The described method has the advantage that a respective distortion of the motor vehicle components 1 can be compensated, such that a dimensional deviation of the motor vehicle components 1 with respect to the setpoint geometry can be kept particularly low. Moreover, it is possible to avoid the use of complex mathematical models for predicting the respective distortions of the motor vehicle components 1. The method is moreover a systematic approach which can be applied without prior knowledge. Respective distortion-compensated production of further motor vehicle components 1 with the production-position-related adapted production geometries can be implemented with particularly short development times. With regular measurement of the respective actual geometry of the motor vehicle components 1, the compensation can be used, in an ongoing series, as a closed-loop geometry controller in order to correct process variations such as fluctuations in the raw material and/or ageing or wear of installation equipment, in particular of the tool 2, etc.

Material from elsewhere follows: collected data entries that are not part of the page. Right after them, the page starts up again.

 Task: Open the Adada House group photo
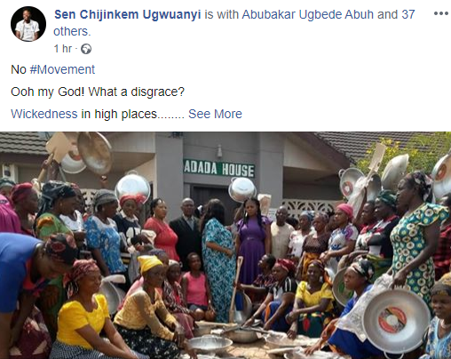click(x=226, y=245)
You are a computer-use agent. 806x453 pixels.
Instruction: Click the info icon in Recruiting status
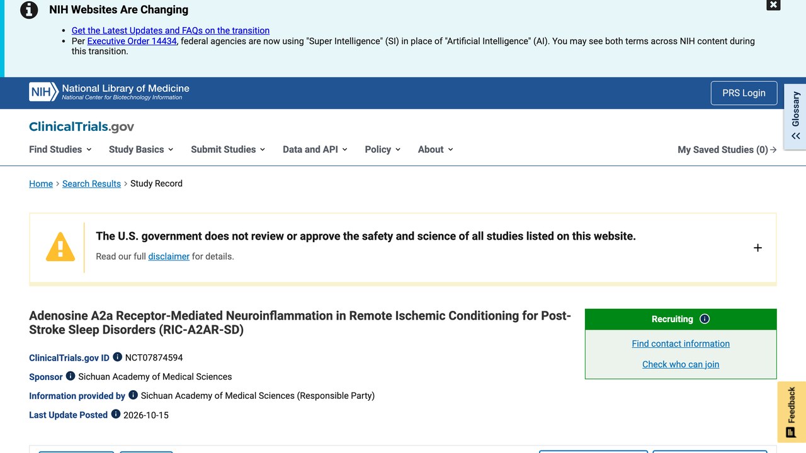[x=705, y=318]
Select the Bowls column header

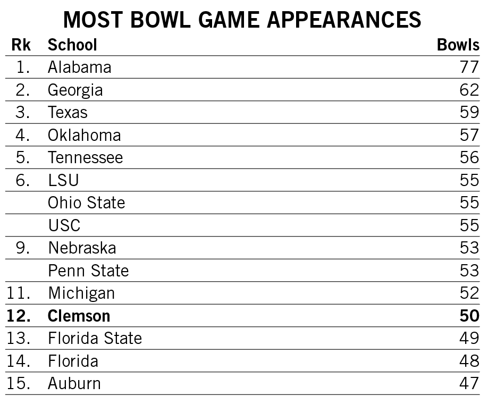(x=458, y=45)
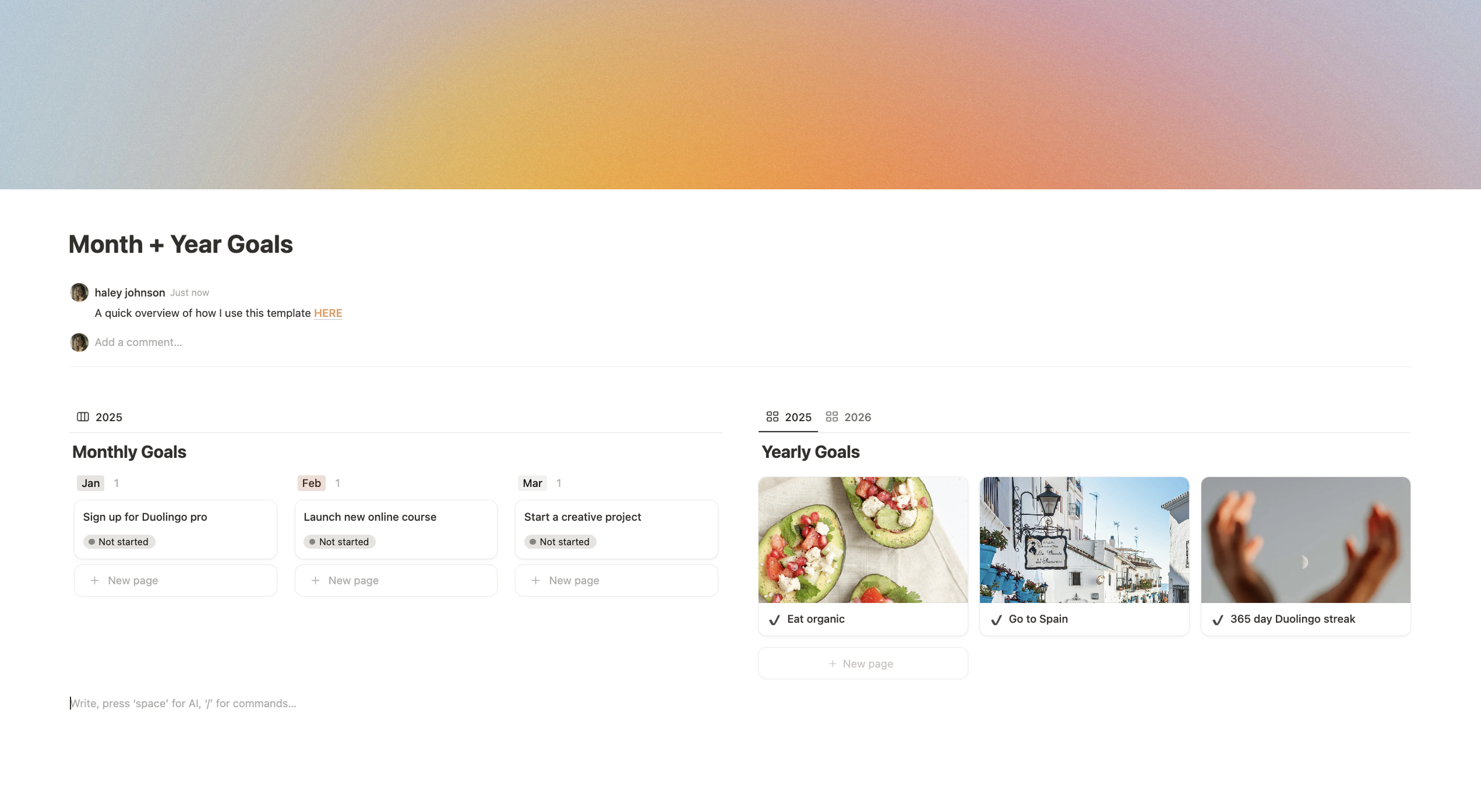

LIST OF REFERENCE DESIGNATIONS

• 1 Motor vehicle component
• 2 Tool
• 3 Bottom plate
• 4 First method step
• 5 Second method step
• 6 Third method step
• 7 Manufacturing
• 8 Fourth method step
• 9 Comparison
• 10 Fifth method step
• 11 Systematic data processing
• 12 Sixth method step
• 13 Adaptation

Claims

1.-5. (canceled)

6. A method for additive production of a plurality of motor vehicle components, comprising:

predefining a setpoint geometry for the plurality of motor vehicle components;

in a manner dependent on the predefined setpoint geometry, predefining a production geometry assigned to a respective production position within a tool for additive manufacturing; and

additively manufacturing the plurality of motor vehicle components in the tool in a manner dependent on the production geometry,

wherein

an actual geometry, assigned to a respective production position, of the plurality of motor vehicle components is determined, the actual geometry is compared with the setpoint geometry, and

the production geometry is adapted in a manner dependent on the comparison.

7. The method according to claim 6, wherein

the actual geometry is, after at least one further method step, determined in a manner assigned to the respective production position.

8. The method according to claim 7, wherein

the plurality of motor vehicle components is, in the at least one further method step, heat-treated, separated from the tool, and/or subjected to mechanical postprocessing, chemical postprocessing r electrochemical postprocessing.

9. The method according to claim 6, wherein

the production geometry is adapted in a manner dependent on a raw material of the motor vehicle components.

10. The method according to claim 6, wherein

the production geometry is adapted in a manner dependent on production parameters of the additive manufacturing process.